A common error of many investors who start looking at private companies is to get excited too easily: They hear about a deal, maybe from a colleague or friend who is an investor in that company, and, without evaluating alternatives, jump right into it. If that investment turns out to be a dud, they might get discouraged and decide that this space is not for them. If they continue their journey, they automatically get more selective and, hopefully, more successful over time. Talking to many of the entrepreneurs and delving into many more business models sharpens the capacity to discern between the excellent and the mediocre. It’s sound advice not to rush the first startup investment. But then again, at some point, investors need to write their first check in order to get started. Investing in startups, as opposed to just betting on them, means making informed choices about what sort of uncertainty and risk one is ready to embrace.

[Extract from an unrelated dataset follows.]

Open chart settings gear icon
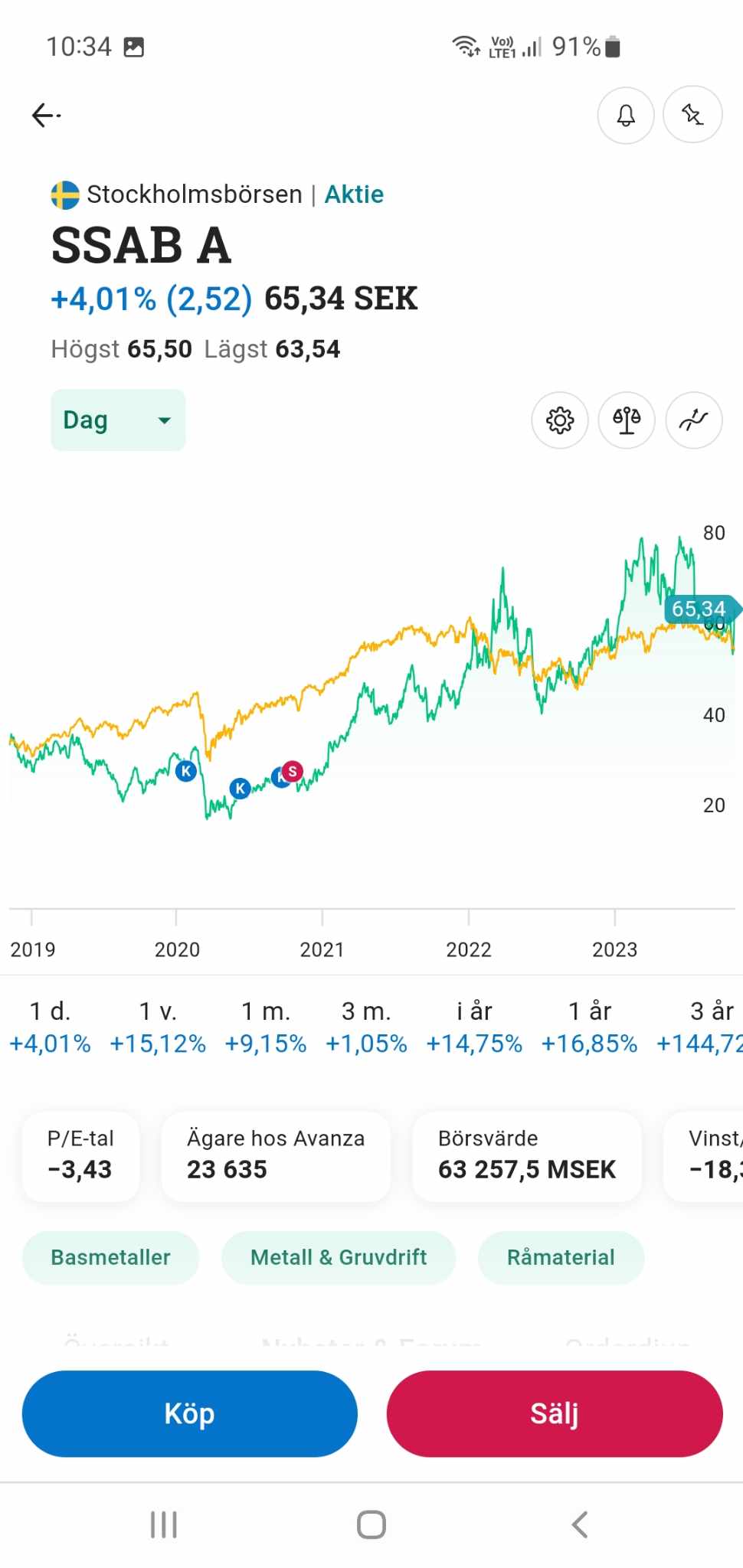 [560, 420]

II The cost of information and digging deeper in Start-Up
One of the main differences between public and private markets is the availability and cost of information. A big listed company publishes annual and quarterly reports. The press covers it regularly, and several financial analysts write in-depth research reports about it. There’s a stock price to watch, which tells people about the expectations of the financial markets. The most important point is that people are well aware of this company. Investors still need to expend time and have the knowledge to digest this information and interpret it. But once they’ve made up their minds and the valuation looks attractive, they can invest in a blink of an eye.
The situation of a startup in its early stage is different. The founders might be ready to change the world, but in terms of visibility, they start from nothing. Investors must somehow become aware of this opportunity. Having a network of sources that provides this access is commonly referred to as “deal flow.” The more connected a startup investor becomes, the more deals they’ll find out about. But deal flow is proprietary, and it’s earned over time. For investors who just started and are not plugged into the startup ecosystem yet, this deal flow will be a trickle at best.
III What is Enhanced Due Diligence (EDD) on Start-Ups
Enhanced Due Diligence (EDD) on start-ups refers to a more thorough investigation process that investors or other parties undertake to evaluate the risks associated with investing in a particular start-up.
EDD goes beyond the standard due diligence process and involves a more detailed analysis of the company's financial, legal, and operational aspects. This includes an assessment of the start-up's market position, business model, management team, intellectual property, regulatory compliance, and potential legal and reputational risks.
The purpose of EDD is to identify any potential red flags or areas of concern that may affect the success of the investment. EDD can help investors make more informed decisions about whether to invest in a particular start-up, and if so, what the appropriate level of investment should be. It can also help investors to mitigate any risks associated with the investment and ensure that they are well-informed about the start-up's operations and risks before committing any capital.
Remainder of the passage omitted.